Keywords

1 Introduction

As the increasing need and wide spread using of information technology equipment (ITE), it has brought a great communication convenience but also the information crisis for human society. One side, people can deal with important information and data easily by ITE, on the other hand, the eavesdroppers can steal the information operated on computer displays by electromagnetic radiation [1–3]. Therefore the information leakage has a strong impact on social and economic activities, and the protection and attack technology for electromagnetic radiation are concerned by military and government of world.

The weak leak signal can be captured and reconstructed to an image or video by eavesdropper’s facility [4, 5]. However, understanding this captured data is not an easy job, because the received signal is submerged in strong noise and faded in channel. In order to solve this problem, there are two ways, one is to design a better receiver equipment to improve the received quality, and the other is to add a post-processing part in favor of comprehending the information. Comparing with the first way, adding a post-processing is more flexible. In the past decades, the researchers focused on the post-processing system by means of digital image processing technologies. For example, the authors in [6] used the adaptive filtering algorithm to improve SNR of the reconstruction images. In report [7], multi-frame average de-noising filter and wavelet transform filter are applied to reconstruct computer video. In order to improve the visual quality of received data, in this paper, we propose a novel post-processing system based on machine learning, which is different from traditional method in image processing filed.
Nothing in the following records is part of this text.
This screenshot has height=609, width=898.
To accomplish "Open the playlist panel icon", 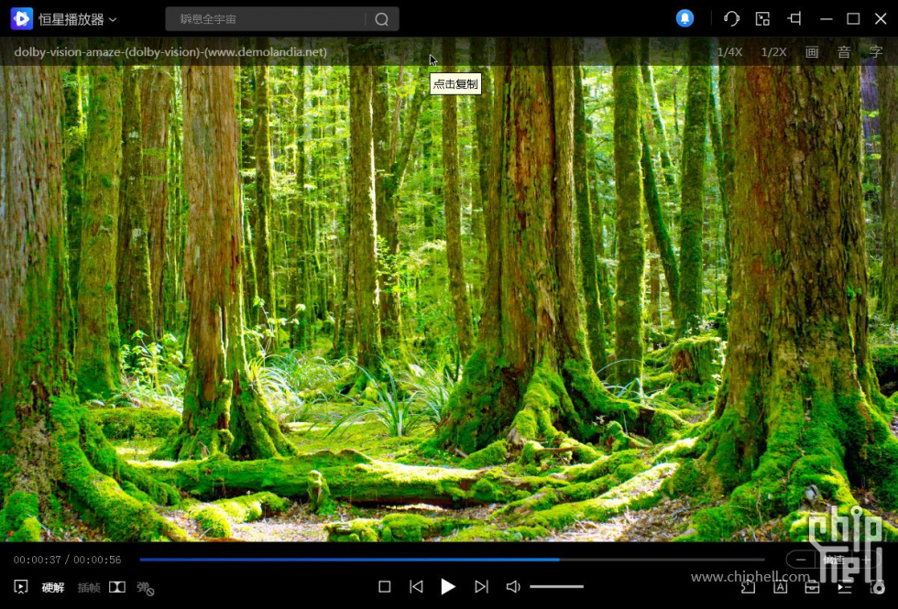I will tap(845, 588).
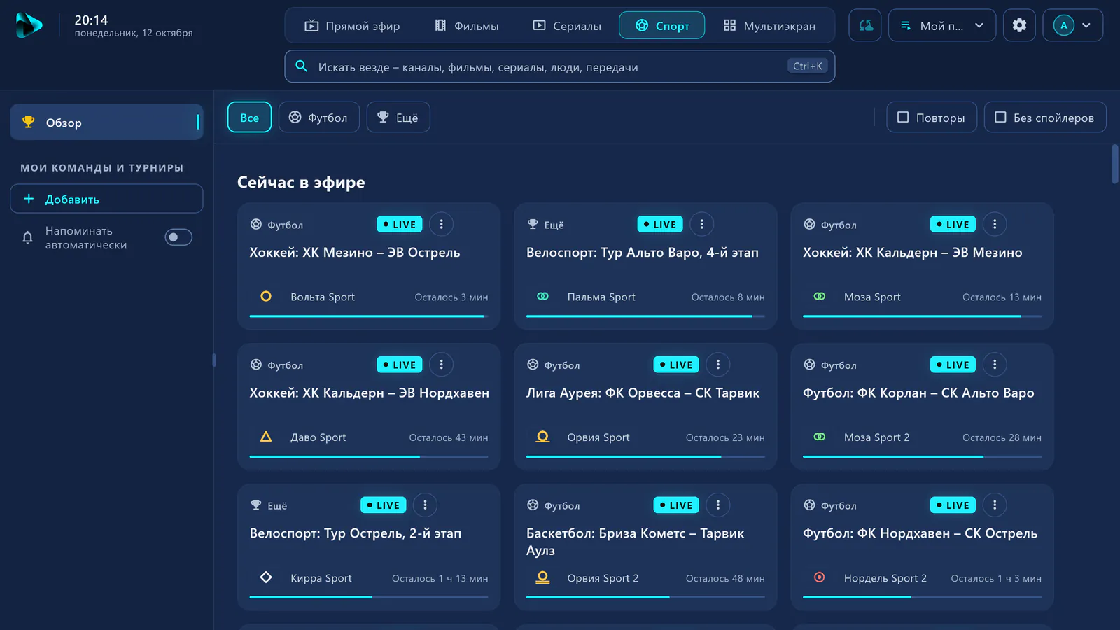Select the Футбол filter button
This screenshot has height=630, width=1120.
319,118
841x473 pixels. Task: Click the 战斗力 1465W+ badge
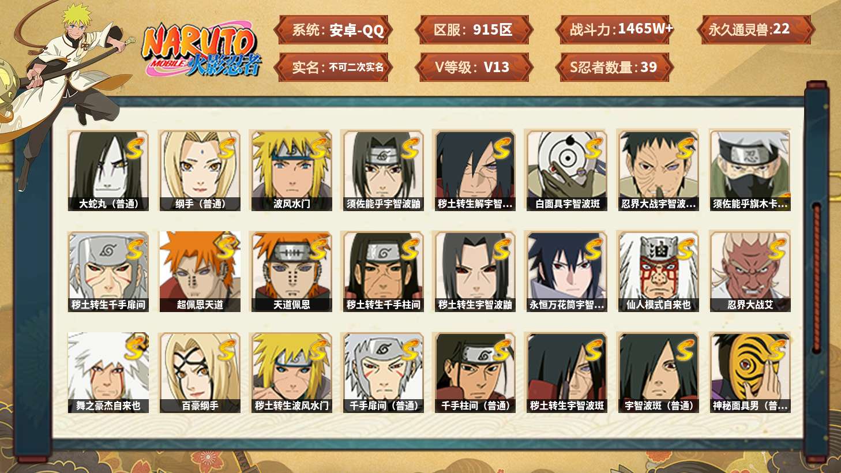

In our framework, the reconstruction image is divided into several blocks, and each block is sparse represented. Then a sparse coefficients set is obtained, which includes the sparse coefficients of each block. We expect to improve the intelligibility of received data by modifying the sparse coefficients set. Firstly, each block is assumed to have a category, and is labeled as background, interference or information. We predict the category for each block using multi-class logistic regression algorithm, then a shrink operation is done on the base of predict result. Secondly, with the purpose of repair the data further, for the blocks labeled as information, the Kernel Density Estimation (KDE) method is imported to estimate their probability density functions, and smooth the sparse coefficients based on the statistical property. It expects to be able to complement the lost high-frequency and compensate the distortion.

The structure of the paper is as follows: the principle of the novel framework is introduced in Sect. 2, and the proposed method is depicted in details in Sect. 3. The experimental results and their analysis are shown in Sect. 4. The conclusion and future work are given at the last part of this paper.

2 The Principle of Novel Method

In this section, we will display the principle of our framework. There are three main parts, they are sparse representation for received data, data processing for sparse coefficients set, and data reconstruction using the new sparse coefficients and original dictionary. The details are shown in Fig. 1.

Fig. 1.
figure 1

The principle of our framework

After the reconstruction image is divided into blocks, each block is sparse represented on the basis of a dictionary which is learned by sparse theory using an abundant training dataset. Then a coefficients set is generated composed by the spare representation of each block.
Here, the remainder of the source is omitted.